Learn how to play Whistle For The Choir on one acoustic guitar!

‘Whistle for the Choir’ is a song off the 2006 album ‘Costello Music’ by British indie/rock band The Fratellis.

Spy Tunes have recorded a one guitar version of the song in the key of E and A.

In the key of E, we get this progression:


| E | E | G#m | G#m Gm | F#m | F#m | B | B7 |


| D | D | F#m | F#m Fm | Em | Em | A | B7 |

Notice how the solo section use the same chords, just a tone down from the verse/chorus progression.

In the key of A

The original version has been transposed to the key of A in order to work with a female voice, now the chords are:


| A | A | C#m | C#m Cm | Bm | Bm | E | E7 |


| G | G | Bm | Bm Bbm | Am | Am | D | E7 |

Again, make sure you can see how the solo is simply the verse/chorus but one tone down.

Whistle For The Choir second guitar part

In the full lesson, which you’ll get when you take the intermediate guitar course, we play the song in both keys.

Of course, you get full TAB for everything that happens in the video lessons but it doesn’t stop there! We also create a second guitar part and look at what scales you could use when improvising over the chord progression.

The deeper you go into a song like this, the more you’ll learn from it.

Rhythm lesson in the key of A

By changing key we can’t just simply change the chords and play the same parts.

All chords will lend themselves to playing the song in different ways, especially when it’s a one guitar arrangement. For example, if chord I is an E chord, switching the bass between the root and 5th, the 5th will be higher than the root. When in the key of A, the 5th can be placed below the root.
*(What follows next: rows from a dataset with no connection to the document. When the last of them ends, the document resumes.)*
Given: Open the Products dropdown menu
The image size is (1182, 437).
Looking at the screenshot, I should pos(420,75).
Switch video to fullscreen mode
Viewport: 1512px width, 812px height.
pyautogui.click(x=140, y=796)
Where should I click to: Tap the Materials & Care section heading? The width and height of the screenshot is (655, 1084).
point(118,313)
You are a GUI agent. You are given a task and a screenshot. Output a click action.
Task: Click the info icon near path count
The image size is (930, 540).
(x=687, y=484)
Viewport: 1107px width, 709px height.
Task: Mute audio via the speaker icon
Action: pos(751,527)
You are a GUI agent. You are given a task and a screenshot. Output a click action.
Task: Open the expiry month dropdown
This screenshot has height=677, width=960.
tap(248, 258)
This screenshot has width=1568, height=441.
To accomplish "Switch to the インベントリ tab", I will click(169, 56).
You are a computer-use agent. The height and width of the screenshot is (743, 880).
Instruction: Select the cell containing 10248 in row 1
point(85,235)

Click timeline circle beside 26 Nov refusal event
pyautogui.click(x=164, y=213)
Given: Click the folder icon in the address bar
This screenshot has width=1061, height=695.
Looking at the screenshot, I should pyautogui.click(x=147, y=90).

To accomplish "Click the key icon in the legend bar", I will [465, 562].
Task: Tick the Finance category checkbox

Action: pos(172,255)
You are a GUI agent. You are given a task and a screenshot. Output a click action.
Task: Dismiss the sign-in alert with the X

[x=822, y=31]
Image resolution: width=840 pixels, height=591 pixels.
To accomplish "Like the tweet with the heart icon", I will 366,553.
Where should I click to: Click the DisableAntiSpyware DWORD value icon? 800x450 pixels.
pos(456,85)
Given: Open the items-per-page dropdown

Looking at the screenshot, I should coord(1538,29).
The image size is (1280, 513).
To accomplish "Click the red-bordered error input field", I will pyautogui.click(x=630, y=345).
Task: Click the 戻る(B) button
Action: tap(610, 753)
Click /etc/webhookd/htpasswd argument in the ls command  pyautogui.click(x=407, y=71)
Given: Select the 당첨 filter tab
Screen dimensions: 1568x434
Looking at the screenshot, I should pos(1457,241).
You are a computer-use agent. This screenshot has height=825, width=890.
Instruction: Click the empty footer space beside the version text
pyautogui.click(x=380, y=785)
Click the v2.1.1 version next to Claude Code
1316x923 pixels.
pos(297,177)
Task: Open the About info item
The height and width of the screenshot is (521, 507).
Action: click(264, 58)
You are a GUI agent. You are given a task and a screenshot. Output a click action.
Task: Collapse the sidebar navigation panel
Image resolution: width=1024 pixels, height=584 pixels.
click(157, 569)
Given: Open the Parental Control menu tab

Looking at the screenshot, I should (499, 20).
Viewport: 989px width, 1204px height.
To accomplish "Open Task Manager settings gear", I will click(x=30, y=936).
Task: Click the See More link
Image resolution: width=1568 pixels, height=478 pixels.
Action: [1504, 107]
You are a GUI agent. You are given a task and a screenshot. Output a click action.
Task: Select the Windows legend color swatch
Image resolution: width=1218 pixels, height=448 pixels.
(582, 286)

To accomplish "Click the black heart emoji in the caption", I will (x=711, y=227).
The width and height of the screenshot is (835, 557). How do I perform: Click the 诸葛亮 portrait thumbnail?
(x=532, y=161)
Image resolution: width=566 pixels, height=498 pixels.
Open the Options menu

By changing key like this you’ll discover more about a song, its chord progression and what can be done with it. The further you dig, the more you’ll find!

Strumming patterns

In both versions the strumming technique of first playing the bass note, then the remaining chord shape is applied. This is a standard, one guitar arrangement technique as you need to incorporate both bass line and chords when playing just one instrument.